Let us know--Also--If you can post a picture or two it will help you get a better answer.--Mike--


----------



## wmjdr (Jun 7, 2010)

The windows are staying in place, I was thinking about extending the existing jambs, I just wasn't sure if I could take out the existing jambs while leaving the window in place.

Probably won't have any pictures, sorry.


----------



## oh'mike (Sep 18, 2009)

That's O.K.--I never figured out how to post pictures my self.

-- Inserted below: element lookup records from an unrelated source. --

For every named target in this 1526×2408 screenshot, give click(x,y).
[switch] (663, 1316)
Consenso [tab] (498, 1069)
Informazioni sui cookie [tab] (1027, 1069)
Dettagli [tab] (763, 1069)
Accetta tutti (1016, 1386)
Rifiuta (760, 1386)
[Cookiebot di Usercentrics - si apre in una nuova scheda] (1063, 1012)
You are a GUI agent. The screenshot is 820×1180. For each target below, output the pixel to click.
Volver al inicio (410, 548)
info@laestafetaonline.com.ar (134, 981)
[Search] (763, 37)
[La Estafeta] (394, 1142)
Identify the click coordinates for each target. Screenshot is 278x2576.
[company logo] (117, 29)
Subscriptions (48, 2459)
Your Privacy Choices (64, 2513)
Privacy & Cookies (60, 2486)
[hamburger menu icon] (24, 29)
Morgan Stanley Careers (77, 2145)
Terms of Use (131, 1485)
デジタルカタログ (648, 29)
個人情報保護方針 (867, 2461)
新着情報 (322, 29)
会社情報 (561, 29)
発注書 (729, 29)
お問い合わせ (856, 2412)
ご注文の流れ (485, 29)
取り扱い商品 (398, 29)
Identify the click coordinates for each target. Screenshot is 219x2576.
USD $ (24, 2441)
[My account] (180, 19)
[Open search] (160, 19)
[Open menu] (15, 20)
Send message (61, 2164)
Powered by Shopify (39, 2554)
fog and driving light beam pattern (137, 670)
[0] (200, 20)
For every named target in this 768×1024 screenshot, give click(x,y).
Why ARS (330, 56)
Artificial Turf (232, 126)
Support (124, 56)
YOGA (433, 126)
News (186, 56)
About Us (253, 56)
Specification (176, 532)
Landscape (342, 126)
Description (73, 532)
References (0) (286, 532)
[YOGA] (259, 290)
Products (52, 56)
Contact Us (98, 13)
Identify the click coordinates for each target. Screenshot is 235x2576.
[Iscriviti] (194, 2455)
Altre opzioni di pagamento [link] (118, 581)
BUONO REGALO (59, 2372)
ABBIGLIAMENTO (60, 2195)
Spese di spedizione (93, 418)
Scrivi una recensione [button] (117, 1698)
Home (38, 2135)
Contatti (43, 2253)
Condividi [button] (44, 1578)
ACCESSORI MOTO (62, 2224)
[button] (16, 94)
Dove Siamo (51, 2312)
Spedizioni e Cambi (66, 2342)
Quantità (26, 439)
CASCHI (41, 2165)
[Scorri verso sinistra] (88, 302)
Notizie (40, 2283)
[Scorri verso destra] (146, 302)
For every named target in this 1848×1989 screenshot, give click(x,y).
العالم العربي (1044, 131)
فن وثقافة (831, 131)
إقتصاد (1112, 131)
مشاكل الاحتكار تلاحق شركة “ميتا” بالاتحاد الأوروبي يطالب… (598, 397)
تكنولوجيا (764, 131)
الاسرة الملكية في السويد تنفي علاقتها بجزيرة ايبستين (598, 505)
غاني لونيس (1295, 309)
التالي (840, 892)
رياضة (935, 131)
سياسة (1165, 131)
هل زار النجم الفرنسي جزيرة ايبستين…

I'm not sure how to guide you on that on--I'm an inside trim guy--

Hopefully Tom Struble,Jhaslip or one of the siding pros will be home from work soon.--Mike--


----------



## wmjdr (Jun 7, 2010)

that's what I'd like advice on. I'll be adding depth on the inside of the house and was curious as to what my options were for the existing vinyl windows, without removing/replacing them. If I lost my intentions in translation I apologize


----------



## kwikfishron (Mar 11, 2010)

I’m totally confused.


*“I'm going to remove exterior walls to insulate”.

“If I leave the furring strips on the walls”
*The walls you just removed?

*“If I stud up the walls to put proper insulation in”
*I have to assume your not removing your block walls, do you want to stud up the outside? If so, how thick?

This is one were pictures are needed (for me anyway). I know you told Mike you can’t do pic’s. but maybe a friend can help you out.


----------



## Tom Struble (Dec 29, 2008)

sounds like he means remove the exterior siding and either leave the existing 1x furring or use a 2x on the flat?for more insulation? i would much prefer to have most of the extension jamb in the inside of the house so the units aren't too sunken in,they can get hard to weather proof the deeper they are


----------



## jomama45 (Nov 13, 2008)

I guess this is fairly confusing, but I read it as he's just gutting the interior of the outside walls, not the interior walls. I don't think he's touching the outside at all.

All I can say is use as much insulation as you can now, as energy will never get cheaper, nor will there be a better time to install it.

I'd also search around your area for a contractor that can insulate the block cavities with "Core Bond" or the like. It only adds R5 or so, but it doesn't take away any more interior space.

On edit, I would either add to the existing ext. jambs with a small reveal, or return the drywall to the window on 3 sides, with a stool at the bottom. You'd probably want to use a j-channel/drywall reciever at the windows as well.

I can't say that I really like the DW returns personally, but it's your call.


----------